> **Set problem 1**:
Answer these questions about the forum thread on SNES emulators below:
(a) What was Higan formerly known as?
(b) Which two special chip games are named as having problems in Zsnes, and what goes wrong with each?
(c) What refresh rate does YayMii want to set for the CRT monitor?

> **Extract to read**:
════════

If you have modern capable computer, it is HIgan (formerly known as bsnes).

Otherwise for embedded or low power/old PC, Snes9x.


----------



## DinohScene (Dec 14, 2013)

Bsnes.
It achieved 100% perfect emulation an year orso ago.

You'll need a beefy PC to perfectly emulate some games iirc.


----------



## YayMii (Dec 15, 2013)

ZSNES is considered to be very far behind the other emulators in terms of compatibility and accuracy, and has a dated looking GUI (although if you like the GUI there's a custom one for Snes9X/bsnes that looks just like it).

Personally, I just Snes9X as it's the only emulator (other than maybe ZSNES) that allows for fullscreen at custom resolutions. Higan/bsnes only allows for borderless fullscreen (instead of true fullscreen), which adds input latency on Windows 8/8.1 and causes blurriness (unless you use integer scaling, but then it doesn't fill the screen). Not to mention it doesn't support filters nor does it support custom refresh rates, so I can't set up the emulator to look the way I want it to on my CRT monitor (Blargg's NTSC filters for maximum nostalgia/detail, 180Hz refresh rate for minimum eyestrain).

The sad thing is, I can't find any other emulator for any other system that meets my needs (or at least supports custom refresh rates), so I'm pretty much SOL due to my pickiness.


----------



## the_randomizer (Dec 15, 2013)

Avoid Zsnes, like YayMii has said, it is extremely outdated, has numerous emulation issues with special chip games (Star Fox runs too fast, Super Mario RPG freezes randomly, etc) and the sound emulation is pure garbage. Higan is the most accurate, Snes9x 1.53 however, is still very accurate (esp. in the sound dept like Higan) while keeping system requirements down, but most end users won't be able to tell much of a difference. I personally prefer Snes9x due to the GUI being user friendly, and still having very high compatibility and near-perfect audio emulation.

I personally prefer it over Higan due to the ease of the GUI and custom resolutions.


----------



## trumpet-205 (Dec 15, 2013)

byuu wrote Snes9x DSP core. Snes9x uses LLE in sound emulation.

As for fullscreen thigh, I prefer borderline, since it preserves aspect ratio.


----------



## TheCasketMan (Dec 15, 2013)

i use the website vizzed.com
I can play almost all games from atari 2600 through the n64 legally and without downloading!


----------



## the_randomizer (Dec 15, 2013)

trumpet-205 said:


> byuu wrote Snes9x DSP core. Snes9x uses LLE in sound emulation.
> 
> As for fullscreen thigh, I prefer borderline, since it preserves aspect ratio.


 

Ah yes, that would explain why the audio emulation is the same as Higan, heck, I can't tell a difference between that and real hardware, I believe either Blaarg helped him or was allowed to use his code for the S-SMP core, correct? I forgot it uses LLE for audio 

I hope people don't suggest Zsnes....no one should have to suffer


----------



## Subzero100 (Dec 15, 2013)

════════

> **Given entries**:
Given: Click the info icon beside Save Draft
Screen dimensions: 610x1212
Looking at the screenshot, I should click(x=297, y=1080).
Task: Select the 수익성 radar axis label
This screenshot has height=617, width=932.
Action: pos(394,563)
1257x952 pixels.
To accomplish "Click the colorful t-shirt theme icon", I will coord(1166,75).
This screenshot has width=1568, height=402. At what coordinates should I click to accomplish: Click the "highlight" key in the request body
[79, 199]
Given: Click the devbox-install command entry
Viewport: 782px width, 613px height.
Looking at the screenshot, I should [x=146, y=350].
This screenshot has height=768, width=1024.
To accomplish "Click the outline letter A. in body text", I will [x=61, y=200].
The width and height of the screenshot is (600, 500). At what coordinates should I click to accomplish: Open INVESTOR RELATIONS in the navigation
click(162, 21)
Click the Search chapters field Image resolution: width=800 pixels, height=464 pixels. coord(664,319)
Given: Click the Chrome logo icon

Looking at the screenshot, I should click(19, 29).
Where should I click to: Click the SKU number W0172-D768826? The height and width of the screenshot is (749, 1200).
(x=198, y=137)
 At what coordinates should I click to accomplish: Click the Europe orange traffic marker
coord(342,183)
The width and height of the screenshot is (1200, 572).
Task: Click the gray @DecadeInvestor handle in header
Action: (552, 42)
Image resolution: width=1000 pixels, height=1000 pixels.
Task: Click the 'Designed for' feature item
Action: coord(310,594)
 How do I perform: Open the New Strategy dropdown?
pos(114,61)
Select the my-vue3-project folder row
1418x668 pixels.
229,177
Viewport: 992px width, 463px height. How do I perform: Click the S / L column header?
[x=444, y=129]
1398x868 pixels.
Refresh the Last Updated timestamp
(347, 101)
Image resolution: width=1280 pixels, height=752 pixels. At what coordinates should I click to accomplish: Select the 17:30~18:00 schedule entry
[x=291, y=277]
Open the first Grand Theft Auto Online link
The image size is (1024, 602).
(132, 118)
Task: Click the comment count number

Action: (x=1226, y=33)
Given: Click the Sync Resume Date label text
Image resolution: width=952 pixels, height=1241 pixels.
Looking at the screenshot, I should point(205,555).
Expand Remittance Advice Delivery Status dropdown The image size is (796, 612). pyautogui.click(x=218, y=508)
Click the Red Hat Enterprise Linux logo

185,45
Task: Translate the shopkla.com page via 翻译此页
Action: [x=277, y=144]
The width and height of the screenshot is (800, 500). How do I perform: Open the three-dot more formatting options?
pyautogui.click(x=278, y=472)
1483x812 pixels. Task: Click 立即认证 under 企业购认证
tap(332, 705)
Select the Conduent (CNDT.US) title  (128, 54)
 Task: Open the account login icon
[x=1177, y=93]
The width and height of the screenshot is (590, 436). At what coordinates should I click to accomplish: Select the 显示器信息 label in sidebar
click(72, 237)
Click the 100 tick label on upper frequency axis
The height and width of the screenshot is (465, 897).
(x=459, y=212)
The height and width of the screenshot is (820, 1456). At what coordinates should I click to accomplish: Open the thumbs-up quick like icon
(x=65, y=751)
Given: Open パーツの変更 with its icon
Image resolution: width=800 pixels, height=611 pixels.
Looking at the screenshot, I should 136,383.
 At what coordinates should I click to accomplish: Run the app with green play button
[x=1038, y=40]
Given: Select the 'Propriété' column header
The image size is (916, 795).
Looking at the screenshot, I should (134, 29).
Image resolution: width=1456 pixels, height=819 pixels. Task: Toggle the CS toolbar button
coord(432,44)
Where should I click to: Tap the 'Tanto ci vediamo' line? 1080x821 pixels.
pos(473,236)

════════

> **Set problem 2**: Write out again the lines of the listing, from the line with "Given: Select the 'Propriété' column header" up to and including the last line of the listing.

> **Answer 1**:
(a) bsnes
(b) Star Fox runs too fast, and Super Mario RPG freezes randomly.
(c) 180Hz

> **Answer 2**:
Given: Select the 'Propriété' column header
The image size is (916, 795).
Looking at the screenshot, I should (134, 29).
Image resolution: width=1456 pixels, height=819 pixels. Task: Toggle the CS toolbar button
coord(432,44)
Where should I click to: Tap the 'Tanto ci vediamo' line? 1080x821 pixels.
pos(473,236)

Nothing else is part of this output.